In a report released Wednesday, privacy commissioners said people who downloaded the Tim Hortons app had their movements tracked and recorded every few minutes, even when the app was not open on their phones.
The investigation came after National Post reporter James McLeod obtained data showing the Tim Hortons app on his phone had tracked his location more than 2,700 times in less than five months.
Federal privacy commissioner Daniel Therrien did the probe with privacy commissioners from British Columbia, Quebec and Alberta.
“Our joint investigation tells yet another troubling story of a company that failed to ensure proper design of an intrusive technology, resulting in a mass invasion of Canadians’ privacy,” Therrien said.
“It also highlights the very real risks related to location data and the tracking of individuals.”
The commissioners found the Tim Hortons app asked for permission to access a mobile device’s geolocation functions, but misled many users to believe information would be accessed only when the app was in use.
However, the app tracked users as long as the device was on, continually gathering their location data.
The commissioners say Tim Hortons collected “vast amounts” of granular location data with the aim of delivering targeted advertising, to better promote its coffee and associated products, but that it never actually used the data for this purpose.
The app used location data to infer where users lived, where they worked and whether they were travelling, the watchdogs found.
It generated an “event” every time users entered or left a Tim Hortons competitor, a major sports venue or their home or workplace, the commissioners said in a joint news release.

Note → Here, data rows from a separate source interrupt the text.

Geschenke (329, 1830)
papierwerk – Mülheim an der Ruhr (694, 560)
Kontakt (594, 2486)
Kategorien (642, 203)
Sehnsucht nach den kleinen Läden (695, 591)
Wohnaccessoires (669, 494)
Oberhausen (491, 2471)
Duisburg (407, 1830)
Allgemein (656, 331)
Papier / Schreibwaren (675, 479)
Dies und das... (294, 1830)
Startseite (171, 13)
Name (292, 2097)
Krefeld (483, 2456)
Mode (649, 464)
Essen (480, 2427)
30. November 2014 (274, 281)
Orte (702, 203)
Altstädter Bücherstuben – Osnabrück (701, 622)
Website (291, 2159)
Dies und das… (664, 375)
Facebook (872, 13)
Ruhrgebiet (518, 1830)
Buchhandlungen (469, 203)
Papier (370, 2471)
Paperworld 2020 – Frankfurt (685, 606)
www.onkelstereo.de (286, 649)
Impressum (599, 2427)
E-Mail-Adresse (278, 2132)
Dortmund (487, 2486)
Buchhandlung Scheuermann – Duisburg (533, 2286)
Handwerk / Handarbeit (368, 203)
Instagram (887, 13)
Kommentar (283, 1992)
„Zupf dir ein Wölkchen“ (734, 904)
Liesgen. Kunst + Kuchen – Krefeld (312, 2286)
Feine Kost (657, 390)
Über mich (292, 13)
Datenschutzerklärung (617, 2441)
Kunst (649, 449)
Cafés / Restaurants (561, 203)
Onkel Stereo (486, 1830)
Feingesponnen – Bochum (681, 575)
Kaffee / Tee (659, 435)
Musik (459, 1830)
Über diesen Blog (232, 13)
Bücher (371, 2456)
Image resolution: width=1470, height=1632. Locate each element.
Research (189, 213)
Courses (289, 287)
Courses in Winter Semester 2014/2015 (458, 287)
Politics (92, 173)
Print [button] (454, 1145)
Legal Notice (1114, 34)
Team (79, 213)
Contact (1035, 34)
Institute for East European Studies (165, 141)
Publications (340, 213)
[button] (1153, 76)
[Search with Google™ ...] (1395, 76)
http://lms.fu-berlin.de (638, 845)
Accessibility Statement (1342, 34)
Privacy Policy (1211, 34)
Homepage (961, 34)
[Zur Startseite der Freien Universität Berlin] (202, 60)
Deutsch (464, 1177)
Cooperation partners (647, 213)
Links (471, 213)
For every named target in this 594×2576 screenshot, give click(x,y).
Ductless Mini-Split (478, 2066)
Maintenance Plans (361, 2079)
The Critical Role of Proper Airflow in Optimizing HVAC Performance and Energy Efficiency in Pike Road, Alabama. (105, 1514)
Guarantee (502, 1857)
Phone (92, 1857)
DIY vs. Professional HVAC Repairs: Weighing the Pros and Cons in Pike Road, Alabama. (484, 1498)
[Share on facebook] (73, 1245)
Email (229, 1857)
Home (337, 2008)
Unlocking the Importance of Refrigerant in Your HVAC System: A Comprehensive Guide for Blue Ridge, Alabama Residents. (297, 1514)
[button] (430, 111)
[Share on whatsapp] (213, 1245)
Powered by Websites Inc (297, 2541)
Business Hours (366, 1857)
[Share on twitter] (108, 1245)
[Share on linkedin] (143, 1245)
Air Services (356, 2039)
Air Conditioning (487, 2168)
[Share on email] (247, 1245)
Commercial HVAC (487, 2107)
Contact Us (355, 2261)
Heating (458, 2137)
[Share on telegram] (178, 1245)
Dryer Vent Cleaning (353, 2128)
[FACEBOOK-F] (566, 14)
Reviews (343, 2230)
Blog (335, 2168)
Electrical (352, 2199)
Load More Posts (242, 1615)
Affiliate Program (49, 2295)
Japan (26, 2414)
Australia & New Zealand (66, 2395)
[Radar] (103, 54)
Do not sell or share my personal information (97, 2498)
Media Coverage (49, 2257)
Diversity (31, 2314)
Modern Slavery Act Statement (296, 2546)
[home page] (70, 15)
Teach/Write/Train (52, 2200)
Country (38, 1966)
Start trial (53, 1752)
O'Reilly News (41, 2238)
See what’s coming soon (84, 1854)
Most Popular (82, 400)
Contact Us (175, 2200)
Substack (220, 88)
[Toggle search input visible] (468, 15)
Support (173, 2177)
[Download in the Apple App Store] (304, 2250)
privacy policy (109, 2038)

“The investigation uncovered that Tim Hortons continued to collect location data for a year after shelving plans to use it for targeted advertising, even though it had no legitimate need to do so,” the release said.
“The company says it only used aggregated location data in a limited way, to analyze user trends—for example, whether users switched to other coffee chains, and how users’ movements changed as the pandemic took hold.”
Tim Hortons said Wednesday the company took immediate steps in 2020 to improve how it communicates with customers about the data they share with the company, and began reviewing its privacy practices with external experts.
“Shortly thereafter, we proactively removed the geolocation technology outlined in the report from the Tims app,” the company said in a statement. “The very limited use of this data was on an aggregated, de-identified basis to study trends in our business.”
While Tim Hortons stopped continually tracking users’ locations after the privacy probe began, this did not end the risk of surveillance, the watchdogs say.
The investigation found that Tim Hortons’ contract with a U.S. third-party location-services supplier contained language so “vague and permissive” that it would have allowed the supplier to sell “de-identified” location data for its own purposes.
There is a real risk that such geolocation data could be “re-identified,” the watchdogs warned.
“Geolocation data is incredibly sensitive because it paints such a detailed and revealing picture of our lives,” Therrien said.
Surveillance of everyday movements reveals where people live and work, as well as information about visits to a medical clinic or place of worship, he added. “It can be used to make deductions about sexual preferences, social political affiliations and much more.”
Tim Hortons agreed to implement recommendations that the company:
—delete any remaining location data and direct third-party service providers to do the same;
—establish and maintain a privacy management program for apps; and
—report on measures it has taken to comply with the recommendations.
Tim Hortons said the company had strengthened its internal team working to improve best privacy practices and continues to focus on ensuring customers “can make informed decisions about their data when using our app.”
B.C. information and privacy commissioner Michael McEvoy said many terms-of-use policies for apps are convoluted and don’t properly explain what is transpiring.
He added the emphasis needs to be “on the obligations of the companies to ensure that they understand the law and are complying with it.”